## EXTRACTED INFORMATION
********

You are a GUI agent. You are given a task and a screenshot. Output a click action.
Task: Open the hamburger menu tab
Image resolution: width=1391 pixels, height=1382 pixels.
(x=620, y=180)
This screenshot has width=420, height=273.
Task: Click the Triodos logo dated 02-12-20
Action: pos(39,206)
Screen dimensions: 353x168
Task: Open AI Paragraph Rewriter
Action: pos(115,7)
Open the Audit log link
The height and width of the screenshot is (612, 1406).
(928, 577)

********

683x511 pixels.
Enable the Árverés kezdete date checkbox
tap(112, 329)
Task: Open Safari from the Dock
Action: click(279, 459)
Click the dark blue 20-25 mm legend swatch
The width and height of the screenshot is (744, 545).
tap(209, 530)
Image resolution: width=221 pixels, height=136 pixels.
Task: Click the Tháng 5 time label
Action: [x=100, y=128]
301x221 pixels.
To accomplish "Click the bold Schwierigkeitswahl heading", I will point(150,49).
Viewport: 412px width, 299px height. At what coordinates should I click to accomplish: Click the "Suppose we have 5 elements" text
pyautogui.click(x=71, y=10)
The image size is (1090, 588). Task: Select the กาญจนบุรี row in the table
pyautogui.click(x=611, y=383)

********

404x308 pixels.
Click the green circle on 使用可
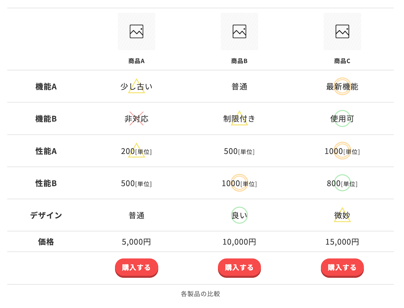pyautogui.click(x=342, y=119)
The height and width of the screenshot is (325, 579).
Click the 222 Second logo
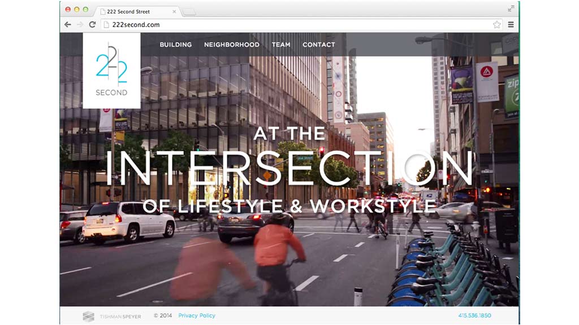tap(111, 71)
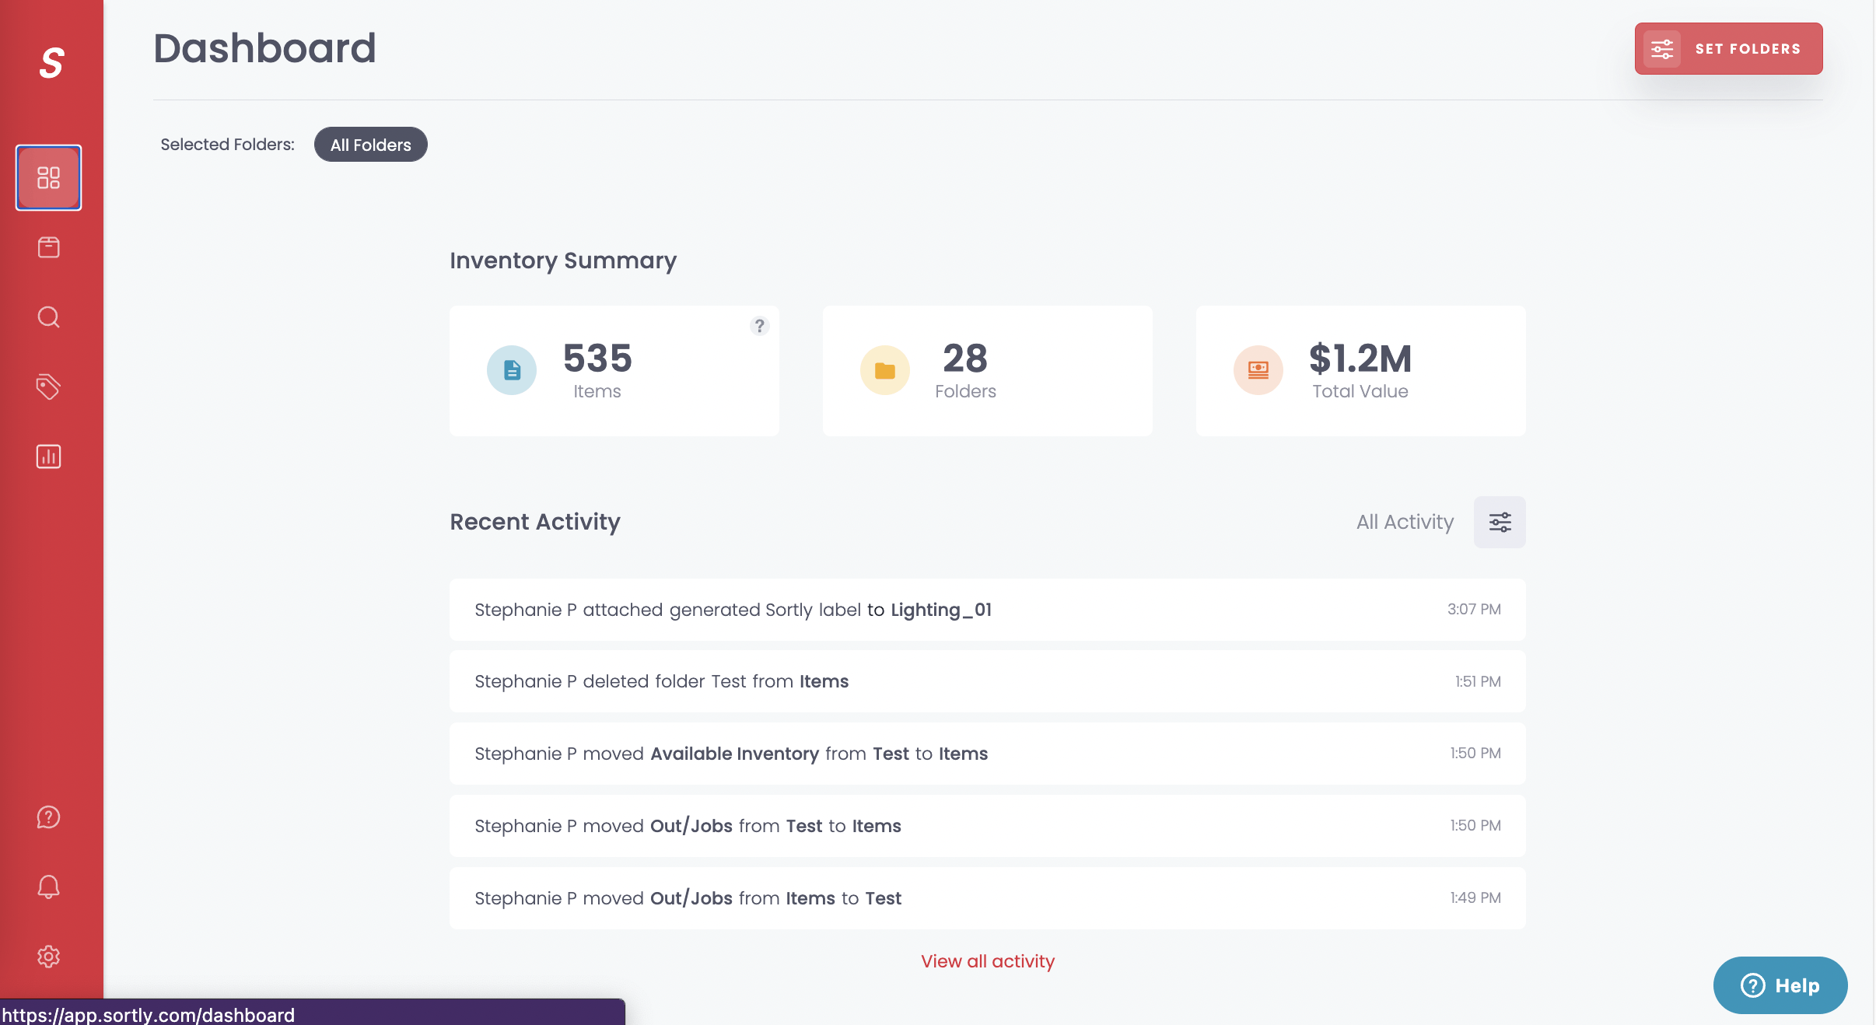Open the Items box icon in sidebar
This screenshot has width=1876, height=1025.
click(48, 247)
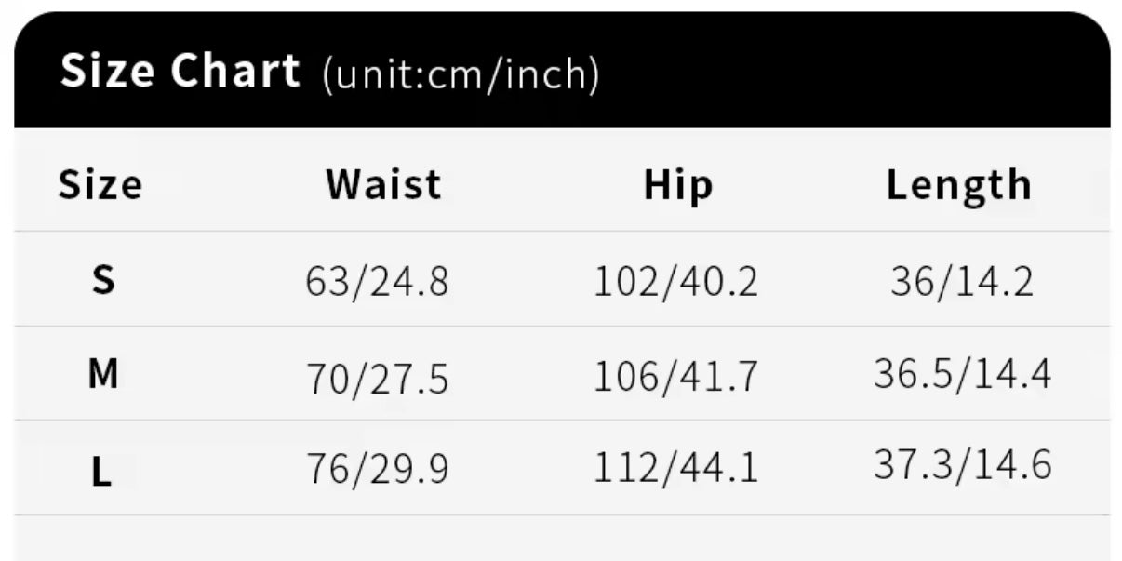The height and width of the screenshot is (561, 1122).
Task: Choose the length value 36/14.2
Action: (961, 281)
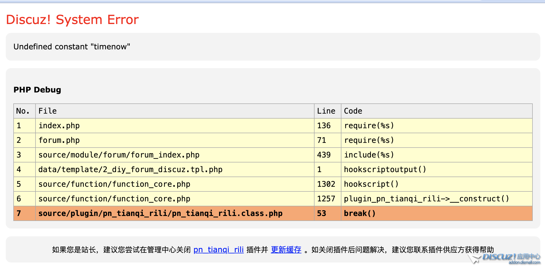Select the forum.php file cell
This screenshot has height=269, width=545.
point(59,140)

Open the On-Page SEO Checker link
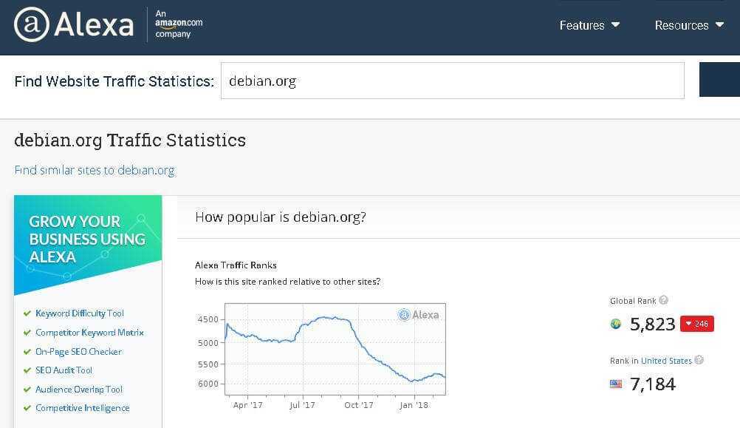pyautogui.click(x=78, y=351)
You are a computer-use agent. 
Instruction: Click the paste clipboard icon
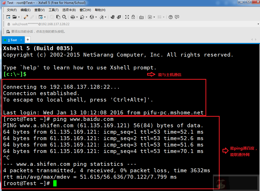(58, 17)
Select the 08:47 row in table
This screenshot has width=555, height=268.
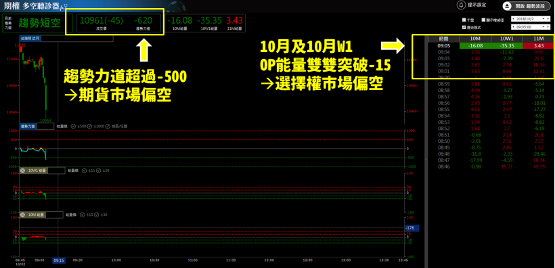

********

Only one stretch of the listing is wanted: the lines starting at the one with "You are a computer-use agent." and ending at the one with "This screenshot has width=555, height=268.", copied exactly and free of pictures.

You are a computer-use agent. 
Instruction: Click the paste clipboard icon
(58, 17)
Select the 08:47 row in table
This screenshot has width=555, height=268.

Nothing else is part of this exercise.